§ WHAT YOU NEED TO DO: Whatever the records say, give every one of them again exactly.

§ RECORD EXCERPTS:
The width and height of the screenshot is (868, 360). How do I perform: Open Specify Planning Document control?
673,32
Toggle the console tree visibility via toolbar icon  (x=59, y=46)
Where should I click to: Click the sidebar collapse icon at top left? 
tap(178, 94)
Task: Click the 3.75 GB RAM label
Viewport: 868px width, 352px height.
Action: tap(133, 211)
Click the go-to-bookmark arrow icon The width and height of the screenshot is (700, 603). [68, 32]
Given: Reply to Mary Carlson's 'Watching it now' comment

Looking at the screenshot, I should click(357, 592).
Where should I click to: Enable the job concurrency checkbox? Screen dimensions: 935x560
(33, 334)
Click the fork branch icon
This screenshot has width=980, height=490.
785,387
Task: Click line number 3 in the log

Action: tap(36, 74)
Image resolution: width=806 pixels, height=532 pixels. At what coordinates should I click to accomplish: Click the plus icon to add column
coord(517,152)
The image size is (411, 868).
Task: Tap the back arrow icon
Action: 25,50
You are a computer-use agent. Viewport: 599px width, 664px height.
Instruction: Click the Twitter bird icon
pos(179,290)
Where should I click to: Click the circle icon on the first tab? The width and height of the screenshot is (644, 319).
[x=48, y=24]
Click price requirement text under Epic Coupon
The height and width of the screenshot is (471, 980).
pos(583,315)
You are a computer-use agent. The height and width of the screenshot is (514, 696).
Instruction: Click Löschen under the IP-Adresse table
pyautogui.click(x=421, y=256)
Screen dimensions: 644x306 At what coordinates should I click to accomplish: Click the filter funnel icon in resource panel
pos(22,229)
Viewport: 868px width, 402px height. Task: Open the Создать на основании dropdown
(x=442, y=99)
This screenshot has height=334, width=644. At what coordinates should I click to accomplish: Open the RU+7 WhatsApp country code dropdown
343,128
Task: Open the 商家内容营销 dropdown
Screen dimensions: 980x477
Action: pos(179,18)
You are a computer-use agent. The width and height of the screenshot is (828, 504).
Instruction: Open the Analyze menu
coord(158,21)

§ YOUR SOLUTION:
The width and height of the screenshot is (868, 360). How do I perform: Open Specify Planning Document control?
673,32
Toggle the console tree visibility via toolbar icon  (x=59, y=46)
Where should I click to: Click the sidebar collapse icon at top left? 
tap(178, 94)
Task: Click the 3.75 GB RAM label
Viewport: 868px width, 352px height.
Action: tap(133, 211)
Click the go-to-bookmark arrow icon The width and height of the screenshot is (700, 603). [68, 32]
Given: Reply to Mary Carlson's 'Watching it now' comment

Looking at the screenshot, I should click(357, 592).
Where should I click to: Enable the job concurrency checkbox? Screen dimensions: 935x560
(33, 334)
Click the fork branch icon
This screenshot has width=980, height=490.
785,387
Task: Click line number 3 in the log

Action: tap(36, 74)
Image resolution: width=806 pixels, height=532 pixels. At what coordinates should I click to accomplish: Click the plus icon to add column
coord(517,152)
The image size is (411, 868).
Task: Tap the back arrow icon
Action: 25,50
You are a computer-use agent. Viewport: 599px width, 664px height.
Instruction: Click the Twitter bird icon
pos(179,290)
Where should I click to: Click the circle icon on the first tab? The width and height of the screenshot is (644, 319).
[x=48, y=24]
Click price requirement text under Epic Coupon
The height and width of the screenshot is (471, 980).
pos(583,315)
You are a computer-use agent. The height and width of the screenshot is (514, 696).
Instruction: Click Löschen under the IP-Adresse table
pyautogui.click(x=421, y=256)
Screen dimensions: 644x306 At what coordinates should I click to accomplish: Click the filter funnel icon in resource panel
pos(22,229)
Viewport: 868px width, 402px height. Task: Open the Создать на основании dropdown
(x=442, y=99)
This screenshot has height=334, width=644. At what coordinates should I click to accomplish: Open the RU+7 WhatsApp country code dropdown
343,128
Task: Open the 商家内容营销 dropdown
Screen dimensions: 980x477
Action: pos(179,18)
You are a computer-use agent. The width and height of the screenshot is (828, 504).
Instruction: Open the Analyze menu
coord(158,21)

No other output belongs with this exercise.